Escape from yourself: clouds are like thoughts, the clear blue sky is freedom, and the person left behind is your ego. The car represents your way out, and the road is the constraints of your mind, complete with bright areas, order, logic, and dark, unconscionable ones.
I’ve often been accused of making images that are precise, cold and soulless; the more I look at images from other photographers, I’m inclined to agree. Taken in context with the opening title of this article, that probably doesn’t bode well for impressions of me as a person. It did get me thinking, though: since the act of photographing is really one of conscious exclusion in which we eliminate all of the elements that are distracting or unnecessary to the subject/ story, what does this say about us?
All choices are a reflection of our personalities and the combined consequences of our experiences in life, photographic, compositional or otherwise. Assuming we are not on paid, client-dictated shoots (and even then, to some extent) what stands out to us as being interesting or unusual and worthy of photographing thus is specific to the individual. Even if we are on a commissioned shoot – most of the time there is some flexibility in the angles, lighting choices etc. that are left to the photographer, dictated by his or her aesthetic preferences and limited by technical skill and experience.
There is an abundance of pictures online that are technically dominated: by this I mean photographs that have neither strong story nor clear subject, but tick all of the boxes for image quality. They show good shot discipline and an ability to use the camera, but little else. This too reflects on the photographer: they’ve spent plenty of time on the process sand the gear, but very little on actually finding something to photograph, and nothing at all in developing the idea underpinning the composition of the image. This isn’t to say that the creators of these images are poor photographers; they may just be lacking in direction and experience. I’ve always felt it’s much easier to learn the technical parts of image-making than the aesthetic/ artistic ones.
Opinions are like noses; everybody has one – or so the saying goes (with more crude variants).

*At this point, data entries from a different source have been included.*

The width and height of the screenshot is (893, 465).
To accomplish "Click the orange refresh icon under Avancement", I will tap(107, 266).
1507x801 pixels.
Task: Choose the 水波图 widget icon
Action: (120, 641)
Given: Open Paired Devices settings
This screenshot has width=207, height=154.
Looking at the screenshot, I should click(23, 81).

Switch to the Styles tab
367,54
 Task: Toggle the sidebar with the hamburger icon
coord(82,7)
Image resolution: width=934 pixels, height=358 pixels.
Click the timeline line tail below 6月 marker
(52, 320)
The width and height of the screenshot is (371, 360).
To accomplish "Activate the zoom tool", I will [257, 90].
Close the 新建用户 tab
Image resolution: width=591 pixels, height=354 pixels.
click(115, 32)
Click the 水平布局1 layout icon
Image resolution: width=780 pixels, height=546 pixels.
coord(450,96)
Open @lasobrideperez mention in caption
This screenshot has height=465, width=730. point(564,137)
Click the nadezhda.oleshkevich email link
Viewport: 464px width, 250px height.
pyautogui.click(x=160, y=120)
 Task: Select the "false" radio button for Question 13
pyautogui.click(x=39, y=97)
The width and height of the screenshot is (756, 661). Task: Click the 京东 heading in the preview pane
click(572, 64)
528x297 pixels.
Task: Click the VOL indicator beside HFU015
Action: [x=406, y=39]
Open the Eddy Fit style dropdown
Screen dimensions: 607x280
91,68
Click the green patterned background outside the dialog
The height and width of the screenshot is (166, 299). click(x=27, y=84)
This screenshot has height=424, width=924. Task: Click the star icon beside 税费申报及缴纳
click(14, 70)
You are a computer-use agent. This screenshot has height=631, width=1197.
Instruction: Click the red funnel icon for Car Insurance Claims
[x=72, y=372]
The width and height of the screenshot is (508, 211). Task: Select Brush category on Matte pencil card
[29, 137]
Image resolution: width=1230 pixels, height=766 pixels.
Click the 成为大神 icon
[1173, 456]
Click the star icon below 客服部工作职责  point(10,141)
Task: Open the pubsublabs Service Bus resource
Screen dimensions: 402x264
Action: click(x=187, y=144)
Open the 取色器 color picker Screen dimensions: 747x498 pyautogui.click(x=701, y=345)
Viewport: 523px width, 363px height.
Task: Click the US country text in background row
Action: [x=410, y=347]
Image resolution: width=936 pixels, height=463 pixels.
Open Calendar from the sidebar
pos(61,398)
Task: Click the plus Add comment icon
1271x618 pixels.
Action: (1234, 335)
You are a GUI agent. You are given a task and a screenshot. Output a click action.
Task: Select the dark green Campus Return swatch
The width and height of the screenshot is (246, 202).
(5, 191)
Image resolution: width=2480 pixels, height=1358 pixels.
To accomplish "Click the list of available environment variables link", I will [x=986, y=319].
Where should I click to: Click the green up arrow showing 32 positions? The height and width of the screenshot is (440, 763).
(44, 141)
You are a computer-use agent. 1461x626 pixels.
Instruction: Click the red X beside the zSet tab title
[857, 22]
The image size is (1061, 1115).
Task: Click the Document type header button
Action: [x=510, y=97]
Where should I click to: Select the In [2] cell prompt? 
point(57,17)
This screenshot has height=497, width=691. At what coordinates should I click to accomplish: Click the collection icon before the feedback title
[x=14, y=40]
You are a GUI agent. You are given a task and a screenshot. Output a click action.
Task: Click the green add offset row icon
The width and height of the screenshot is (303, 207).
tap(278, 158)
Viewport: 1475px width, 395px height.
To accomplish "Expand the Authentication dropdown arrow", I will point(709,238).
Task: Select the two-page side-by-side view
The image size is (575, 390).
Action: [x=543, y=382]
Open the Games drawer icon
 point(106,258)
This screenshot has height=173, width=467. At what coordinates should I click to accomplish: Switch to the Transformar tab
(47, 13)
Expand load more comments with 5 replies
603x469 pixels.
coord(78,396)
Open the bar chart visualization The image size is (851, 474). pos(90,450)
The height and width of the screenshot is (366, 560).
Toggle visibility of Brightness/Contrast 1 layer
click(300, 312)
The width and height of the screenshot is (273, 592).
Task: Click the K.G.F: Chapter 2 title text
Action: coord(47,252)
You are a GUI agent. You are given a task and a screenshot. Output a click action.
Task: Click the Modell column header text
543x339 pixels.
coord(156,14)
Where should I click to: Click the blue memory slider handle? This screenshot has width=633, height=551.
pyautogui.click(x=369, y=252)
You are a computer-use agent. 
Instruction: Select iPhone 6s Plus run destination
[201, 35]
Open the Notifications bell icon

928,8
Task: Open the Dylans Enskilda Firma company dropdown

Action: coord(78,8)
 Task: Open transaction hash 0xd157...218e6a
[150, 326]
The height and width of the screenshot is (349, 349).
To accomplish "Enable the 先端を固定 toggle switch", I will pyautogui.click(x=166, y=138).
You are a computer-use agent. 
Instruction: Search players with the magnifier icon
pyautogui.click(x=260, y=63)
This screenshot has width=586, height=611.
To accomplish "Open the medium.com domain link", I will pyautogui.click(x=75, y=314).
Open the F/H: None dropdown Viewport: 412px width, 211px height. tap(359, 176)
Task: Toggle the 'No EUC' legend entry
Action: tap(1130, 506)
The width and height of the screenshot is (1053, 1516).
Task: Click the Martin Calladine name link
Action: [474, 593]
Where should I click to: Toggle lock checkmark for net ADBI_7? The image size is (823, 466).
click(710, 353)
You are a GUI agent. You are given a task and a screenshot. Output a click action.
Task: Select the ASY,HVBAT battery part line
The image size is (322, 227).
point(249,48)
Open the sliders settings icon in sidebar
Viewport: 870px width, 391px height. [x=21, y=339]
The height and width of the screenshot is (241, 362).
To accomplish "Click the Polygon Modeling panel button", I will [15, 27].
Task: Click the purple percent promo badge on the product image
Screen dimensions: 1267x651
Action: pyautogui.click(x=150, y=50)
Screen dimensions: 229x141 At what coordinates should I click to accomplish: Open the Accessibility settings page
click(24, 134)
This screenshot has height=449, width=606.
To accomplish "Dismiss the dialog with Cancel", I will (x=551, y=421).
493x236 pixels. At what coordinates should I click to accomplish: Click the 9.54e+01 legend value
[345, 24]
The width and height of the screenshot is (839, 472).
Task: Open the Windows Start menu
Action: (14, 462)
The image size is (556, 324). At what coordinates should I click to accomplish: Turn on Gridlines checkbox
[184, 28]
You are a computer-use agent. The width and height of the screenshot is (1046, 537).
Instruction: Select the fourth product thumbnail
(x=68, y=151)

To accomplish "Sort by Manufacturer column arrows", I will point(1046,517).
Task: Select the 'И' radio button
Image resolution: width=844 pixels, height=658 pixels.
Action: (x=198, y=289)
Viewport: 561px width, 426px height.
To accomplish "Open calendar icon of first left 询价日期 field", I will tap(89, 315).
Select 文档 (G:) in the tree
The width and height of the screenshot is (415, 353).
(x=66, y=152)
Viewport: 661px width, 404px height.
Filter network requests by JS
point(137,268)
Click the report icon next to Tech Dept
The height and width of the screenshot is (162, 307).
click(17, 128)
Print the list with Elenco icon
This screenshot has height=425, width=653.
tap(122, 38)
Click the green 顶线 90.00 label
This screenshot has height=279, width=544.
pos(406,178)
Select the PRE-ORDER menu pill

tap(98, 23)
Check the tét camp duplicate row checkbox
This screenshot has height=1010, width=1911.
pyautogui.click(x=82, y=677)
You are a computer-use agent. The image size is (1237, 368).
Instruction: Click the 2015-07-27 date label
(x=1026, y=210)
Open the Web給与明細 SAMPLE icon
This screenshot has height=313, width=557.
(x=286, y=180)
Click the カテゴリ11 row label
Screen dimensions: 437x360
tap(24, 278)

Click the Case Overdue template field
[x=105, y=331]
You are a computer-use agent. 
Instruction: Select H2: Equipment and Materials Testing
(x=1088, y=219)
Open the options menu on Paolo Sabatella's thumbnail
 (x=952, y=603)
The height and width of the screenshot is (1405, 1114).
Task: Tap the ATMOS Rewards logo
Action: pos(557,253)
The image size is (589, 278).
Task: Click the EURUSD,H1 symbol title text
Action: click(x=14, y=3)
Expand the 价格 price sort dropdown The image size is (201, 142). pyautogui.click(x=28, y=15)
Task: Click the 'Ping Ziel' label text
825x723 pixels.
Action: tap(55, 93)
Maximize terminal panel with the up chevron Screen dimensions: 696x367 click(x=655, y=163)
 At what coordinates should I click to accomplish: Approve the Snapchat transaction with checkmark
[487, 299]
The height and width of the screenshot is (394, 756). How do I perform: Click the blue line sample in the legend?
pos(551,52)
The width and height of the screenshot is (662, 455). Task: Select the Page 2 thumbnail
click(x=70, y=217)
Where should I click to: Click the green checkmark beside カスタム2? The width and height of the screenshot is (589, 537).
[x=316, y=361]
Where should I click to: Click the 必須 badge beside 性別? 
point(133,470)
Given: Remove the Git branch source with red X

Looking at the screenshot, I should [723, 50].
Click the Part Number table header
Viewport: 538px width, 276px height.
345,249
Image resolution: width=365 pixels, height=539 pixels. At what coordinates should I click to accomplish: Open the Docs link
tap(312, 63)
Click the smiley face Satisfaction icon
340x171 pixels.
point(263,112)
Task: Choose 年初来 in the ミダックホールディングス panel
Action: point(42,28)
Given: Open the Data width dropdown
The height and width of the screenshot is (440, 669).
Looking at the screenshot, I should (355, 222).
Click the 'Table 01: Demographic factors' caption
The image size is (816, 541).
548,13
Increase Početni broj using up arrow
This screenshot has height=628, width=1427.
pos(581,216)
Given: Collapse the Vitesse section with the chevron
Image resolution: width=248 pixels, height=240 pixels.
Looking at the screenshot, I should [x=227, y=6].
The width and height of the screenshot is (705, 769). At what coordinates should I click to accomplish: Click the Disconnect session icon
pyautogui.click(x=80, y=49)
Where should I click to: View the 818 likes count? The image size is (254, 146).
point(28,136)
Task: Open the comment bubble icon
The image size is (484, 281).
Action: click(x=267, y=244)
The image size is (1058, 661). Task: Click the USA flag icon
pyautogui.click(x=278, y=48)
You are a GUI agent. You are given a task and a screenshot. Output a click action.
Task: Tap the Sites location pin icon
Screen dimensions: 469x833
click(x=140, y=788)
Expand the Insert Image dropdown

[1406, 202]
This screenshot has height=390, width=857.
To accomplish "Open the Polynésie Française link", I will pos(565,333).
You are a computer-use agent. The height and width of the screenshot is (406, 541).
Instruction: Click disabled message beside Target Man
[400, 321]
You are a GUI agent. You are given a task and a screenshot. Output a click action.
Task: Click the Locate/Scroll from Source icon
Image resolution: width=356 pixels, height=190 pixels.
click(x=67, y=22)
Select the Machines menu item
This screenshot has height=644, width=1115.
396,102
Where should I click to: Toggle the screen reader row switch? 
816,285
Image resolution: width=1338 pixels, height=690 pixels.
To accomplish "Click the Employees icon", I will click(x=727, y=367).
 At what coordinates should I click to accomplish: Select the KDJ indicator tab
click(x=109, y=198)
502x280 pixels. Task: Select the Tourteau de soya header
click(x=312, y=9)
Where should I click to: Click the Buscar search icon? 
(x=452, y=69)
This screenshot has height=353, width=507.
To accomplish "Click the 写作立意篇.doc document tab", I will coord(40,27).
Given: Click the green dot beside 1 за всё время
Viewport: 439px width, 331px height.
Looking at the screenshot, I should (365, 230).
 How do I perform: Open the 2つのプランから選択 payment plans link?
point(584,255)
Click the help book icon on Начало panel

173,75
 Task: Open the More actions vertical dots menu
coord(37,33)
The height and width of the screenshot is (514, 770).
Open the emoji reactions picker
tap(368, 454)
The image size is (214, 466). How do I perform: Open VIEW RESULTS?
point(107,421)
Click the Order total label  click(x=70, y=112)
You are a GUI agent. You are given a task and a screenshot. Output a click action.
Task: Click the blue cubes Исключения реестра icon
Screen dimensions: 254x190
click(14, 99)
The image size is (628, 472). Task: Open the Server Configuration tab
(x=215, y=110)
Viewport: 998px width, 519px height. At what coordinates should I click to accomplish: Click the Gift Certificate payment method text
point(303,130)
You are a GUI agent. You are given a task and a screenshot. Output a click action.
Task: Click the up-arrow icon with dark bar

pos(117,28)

When it comes to certain things, I do believe that experience and expertise matter and some opinions are more valid than others; however, with something s subjective as photography and art, then there’s no right or wrong. There is only what you like, or dislike. It is categorically impossible to please everybody simultaneously as there will always be somebody who finds your subject uninteresting (or worse) or your composition off, or so on. Therefore, so long as you are not producing images for a client, the most important thing is that you yourself are satisfied with your images. I have presented a lot of photoessays on this site – most generally receive positive comments, but occasionally I’ll get one person who doesn’t ‘get’ the images, even though they might have liked previous work, or somebody who’s just misanthropic (the latter I try ignore). All points of view are equally valid, but I am firstly happy with my own work – otherwise I wouldn’t show it publicly at all* – and could defend it if required. You should be at very least able to confidently say this of your own images.
*You are judged solely on what you show, not what you shoot.
Exclusion matters: both within the frame, and of your images as a whole. We include what we deem interesting or important – and exclude that which is not. At the very minimum we should be excluding and not showing images that are not interesting or in line with our vision; at best we should be fully in control of all elements in every image, or at very least be aware of them so we can make a conscious choice as to whether they are important, unimportant, or worse, distracting. Watching your edges and your set matters: by removing that which is distracting, what remains is visually more dominant and therefore clearer. Less is more, as always. Most people do not have problems finding and photographing a subject: they have problems excluding distractions. Though in reality your eyes may instantly zero in on your object/ subject of interest, in an image, it’s not as straightforward as we are firstly viewing in two dimensions, and secondly, the independent observer lacks the same bias (think of it as an irrelevance filter) as the photographer. Therefore, even though it is unnatural and counterintuitive, it’s actually very important to look carefully at what isn’t your subject, even more so than your subject itself. Again: most people miss the things that creep in around the edges of the frame. It’s one of the reasons why both frame coverage and eye relief are important: you need to be able to see the edges in the finder to begin with, then not have them occluded by the eyepiece.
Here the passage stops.